# AIM:
Rewrite the part of the listing that opens with the line containing "Image resolution: width=994, height=1273." and closes with the line containing "Filhote desse Lugar", requests included. Shift each coordinate in the answers up by 49.

# MATERIAL TO PROCESS:
────────

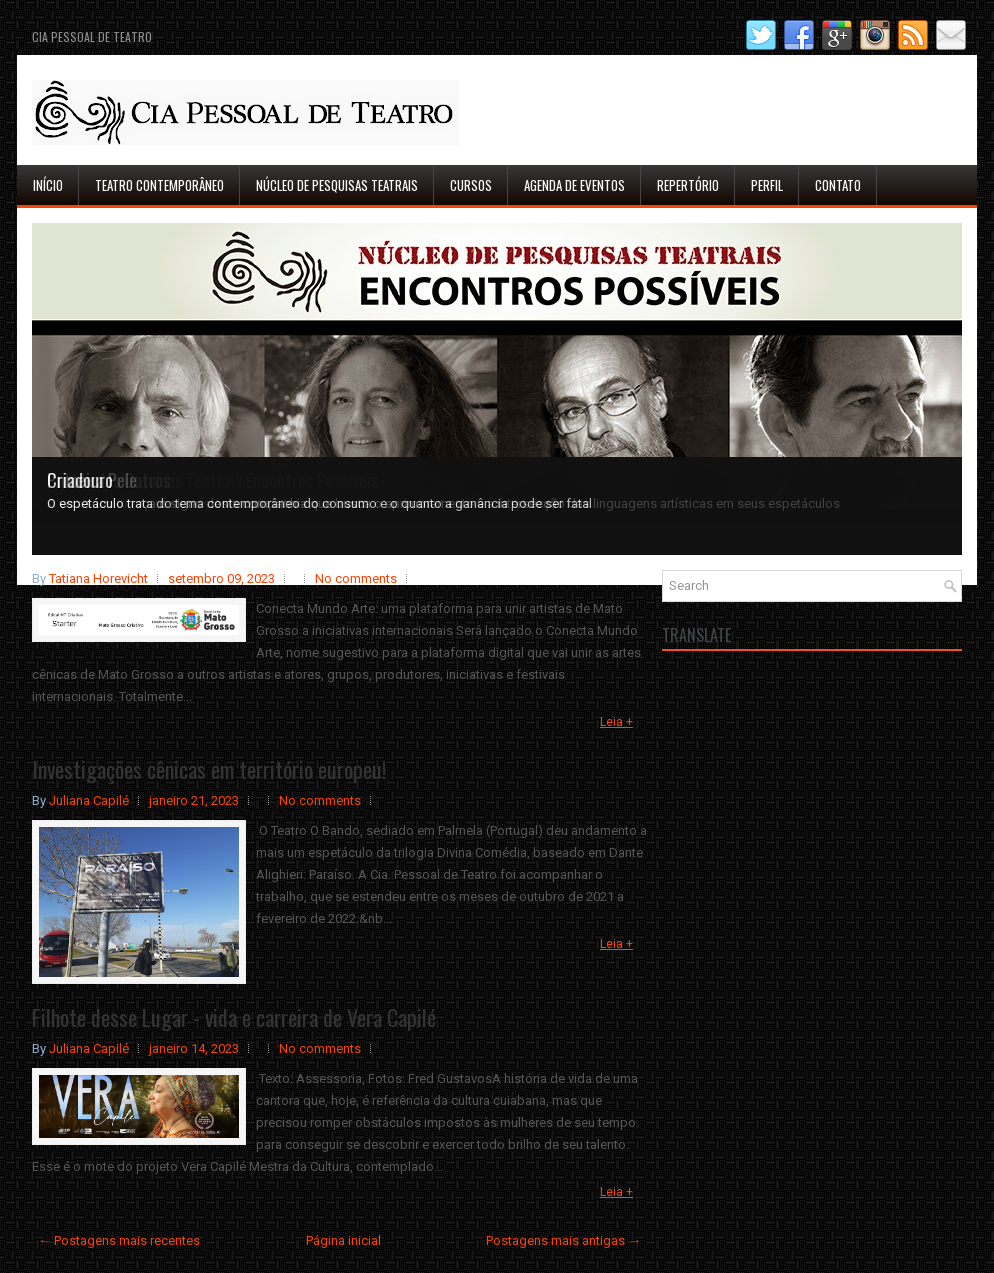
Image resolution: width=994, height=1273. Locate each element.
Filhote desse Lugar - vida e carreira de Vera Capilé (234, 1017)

────────

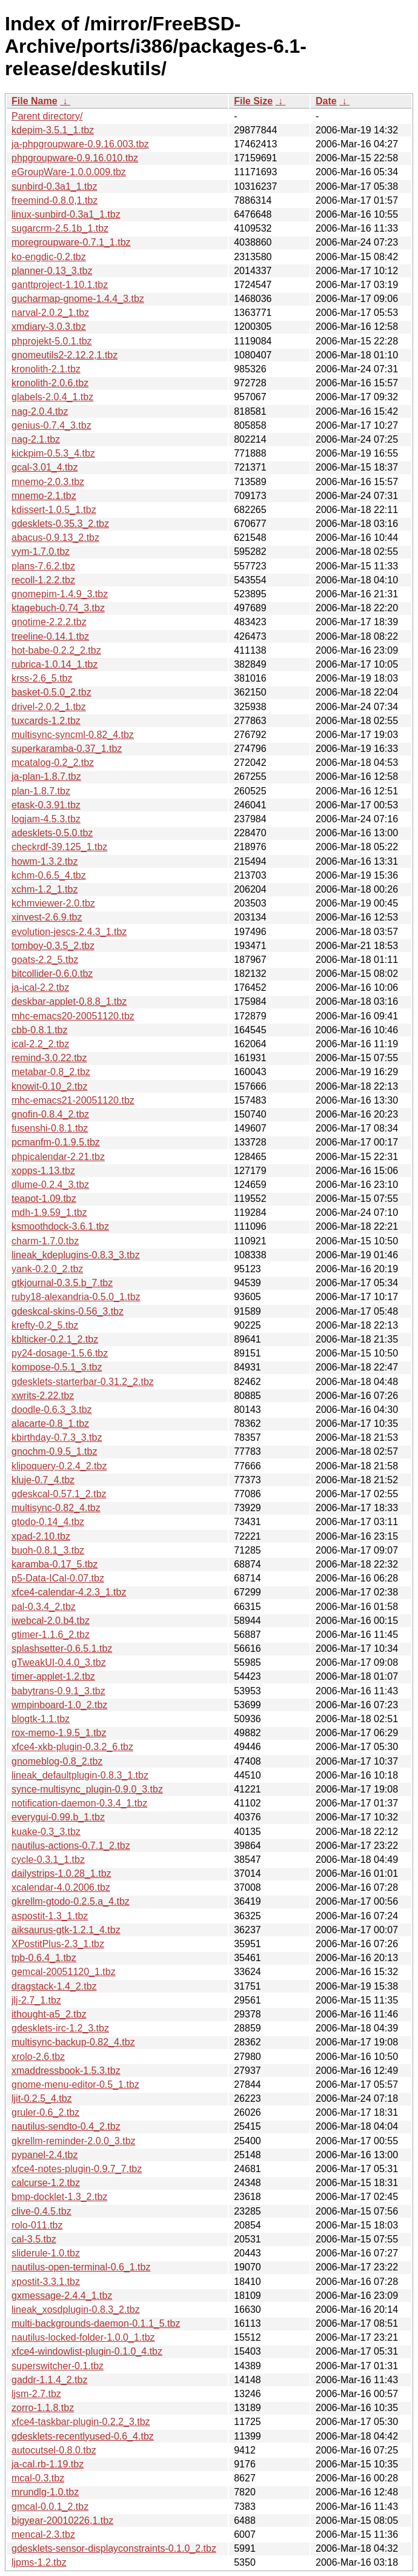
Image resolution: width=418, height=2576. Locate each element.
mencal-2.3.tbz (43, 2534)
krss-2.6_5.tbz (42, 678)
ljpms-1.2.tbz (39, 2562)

────────

# SOLUTION FOR THIS TASK:
Image resolution: width=994, height=1273. Locate each element.
Filhote desse Lugar - vida e carreira de Vera Capilé (283, 1066)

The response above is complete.